The 32-year-old guy came to Marseille for work and lived in Belsunce for two months: “the difference, I think, is that even in Saint-Denis, where I live, I have the feeling that the social services and child welfare are more present. It's less physically and socially violent, even if I'm not saying that there isn't poverty and trafficking. »
“The police do what they can, they are often there, arrest young people and find product. Just yesterday (Wednesday), they blocked the entire rue d'Aix and raked with the dogs and everything,” says Smaïn, for whom the solution, the only one, would be to crack down even more. “But it comes back systematically, especially since many of the sellers are not from the neighborhood,” he despairs.
“We found syringes next to the field”
With more than 400 arrests for trafficking in the Belsunce and La Porte d'Aix sectors alone since the start of 2024 (+ 83% compared to 2023), the police do not seem to be sparing their efforts. But these figures also reflect, on the negative side, a certain progression of traffickers in these sectors: in addition to smoking, which has almost become traditional one would be tempted to write, the massive arrival of cocaine and, even more recently, crack , worry.
“We regularly find syringes next to the field,” says Khaled, a municipal employee in his fifties.
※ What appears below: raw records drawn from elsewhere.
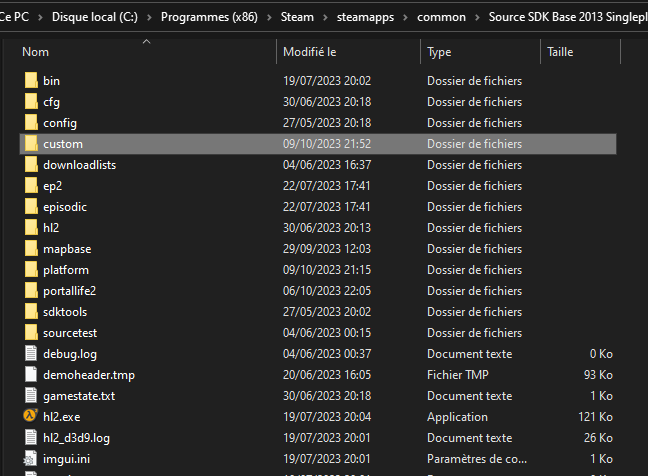Image resolution: width=648 pixels, height=476 pixels.
Task: Select the bin folder icon
Action: [x=29, y=81]
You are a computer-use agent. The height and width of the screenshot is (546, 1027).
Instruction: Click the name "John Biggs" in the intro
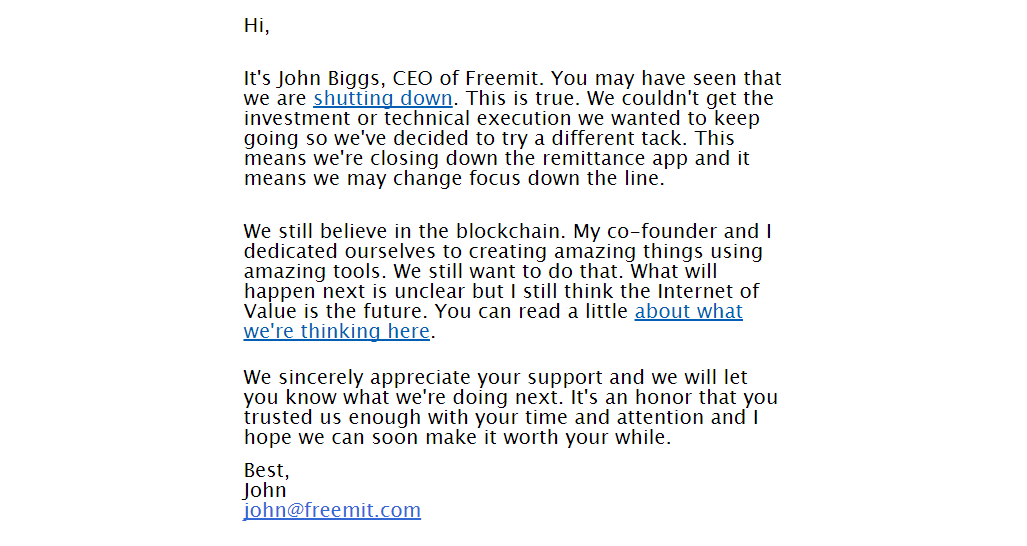point(330,79)
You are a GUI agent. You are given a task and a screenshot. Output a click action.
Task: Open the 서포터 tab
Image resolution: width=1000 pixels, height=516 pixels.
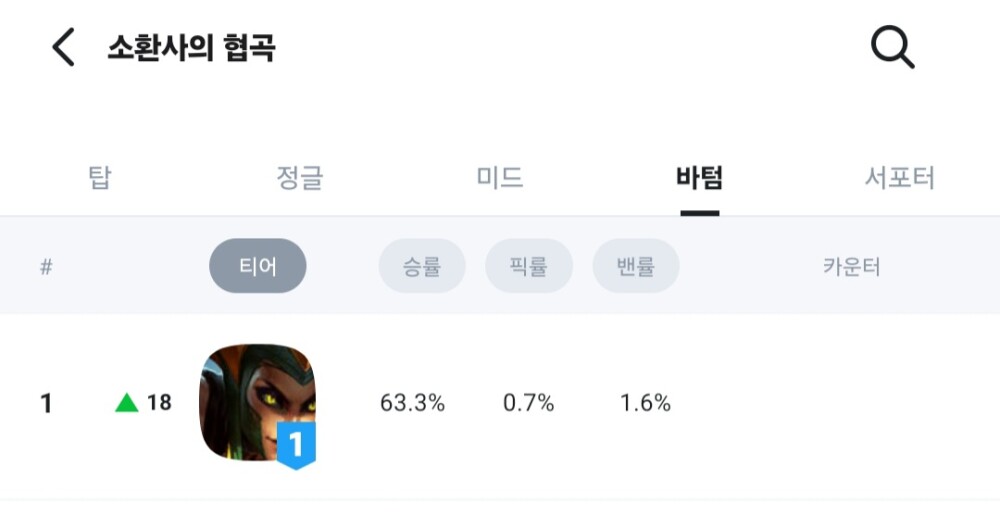(899, 179)
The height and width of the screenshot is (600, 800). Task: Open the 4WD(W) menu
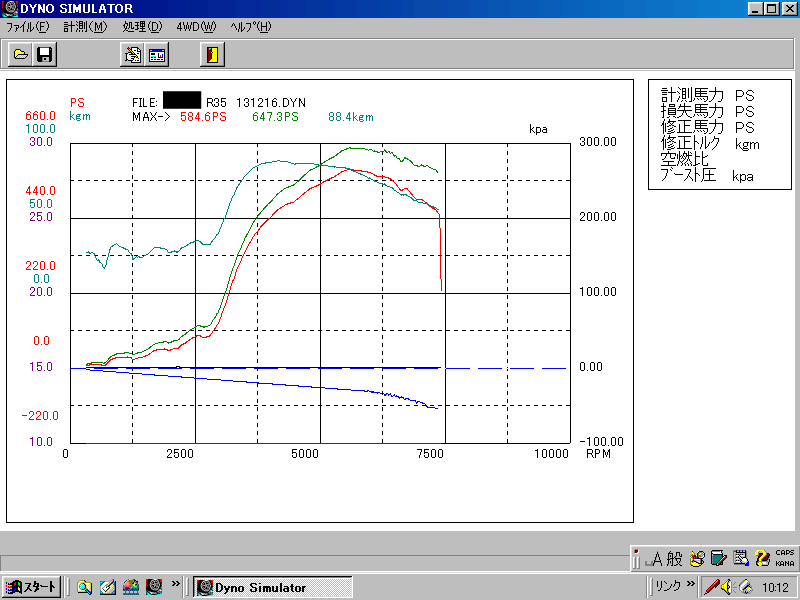tap(195, 27)

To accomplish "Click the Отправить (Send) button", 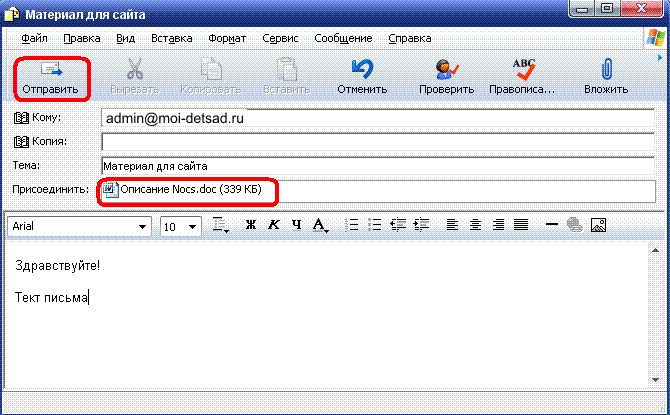I will coord(50,77).
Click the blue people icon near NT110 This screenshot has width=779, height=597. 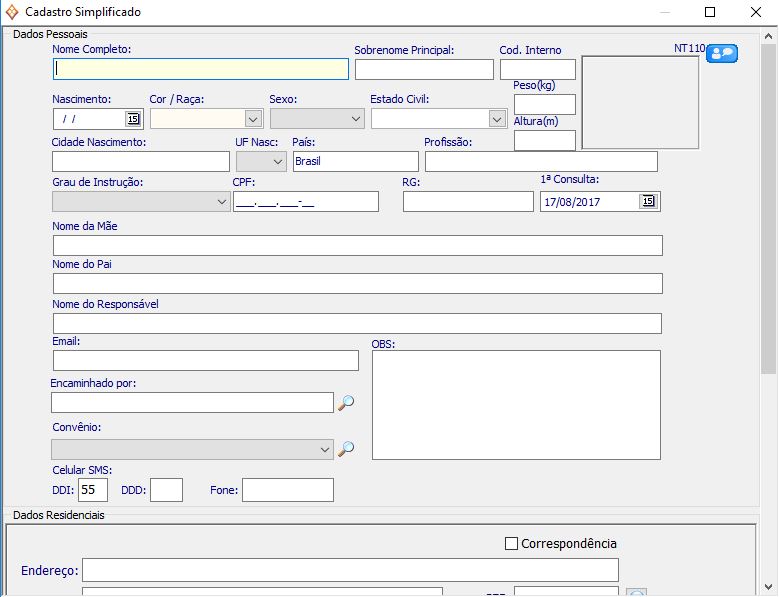click(x=721, y=54)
This Wednesday evening, the volunteer is once again taking care of local children who have come to play at the “city stadium” on the long rue des Capucins. There, dealers even come and hide a few bags ready for sale in the meager clumps of plants. “But we didn't have that, 'cocaine', 'chew', before,” he observes. An observation shared by the police headquarters which recently evacuated a camp of around fifteen drug addicts set up near the Carmes.
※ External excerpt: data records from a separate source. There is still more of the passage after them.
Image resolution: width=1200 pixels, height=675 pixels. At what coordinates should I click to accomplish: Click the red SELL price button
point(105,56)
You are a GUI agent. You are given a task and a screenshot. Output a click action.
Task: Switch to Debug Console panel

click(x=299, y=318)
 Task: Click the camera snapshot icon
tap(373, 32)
Going to live in Font-Vert where “it’s quieter”
The atmosphere inevitably pushes residents and traders to leave. At least those who can. “People are afraid. In the evening, not many people go out anymore, except in the summer when there are enough people outside to feel safe,” admits Khaled, who explains that friends of his “even preferred to go and live in Font -Vert”, a city in the northern districts. A once famous “four” which, for example, landed rapper Sosso Maness in prison. “It’s busy there too, but in a sense, it’s quieter. They do this in their own corner, maintain a sort of order and ultimately disturb the residents less. »
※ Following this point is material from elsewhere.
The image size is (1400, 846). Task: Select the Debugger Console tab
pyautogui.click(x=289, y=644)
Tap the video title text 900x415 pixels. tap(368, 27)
And Belsunce without inhabitants, without traders who prefer to close the curtain, it is a loss of activities, a district abandoned to those who want to deal. A “snowball” effect reminiscent of that which affected the 3rd arrondissement of Marseille: businesses have deserted and traffic is now quite firmly established there.
All our information on drug trafficking
If there is no tide in Marseille, the tide of drugs rises inexorably. Towards La Porte d'Aix first (a sort of border between the 3rd, 2nd and 1st arrondissement) then to the city center, where the seizures follow one another, increasingly significant. Last March, 600,000 euros in cash, stored in an underground locker, was discovered by investigators during a vast anti-drug operation. Two weeks ago, more than 200 grams of cocaine and 13,000 euros were intercepted by a simple BAC crew who hid and tailed a saleswoman.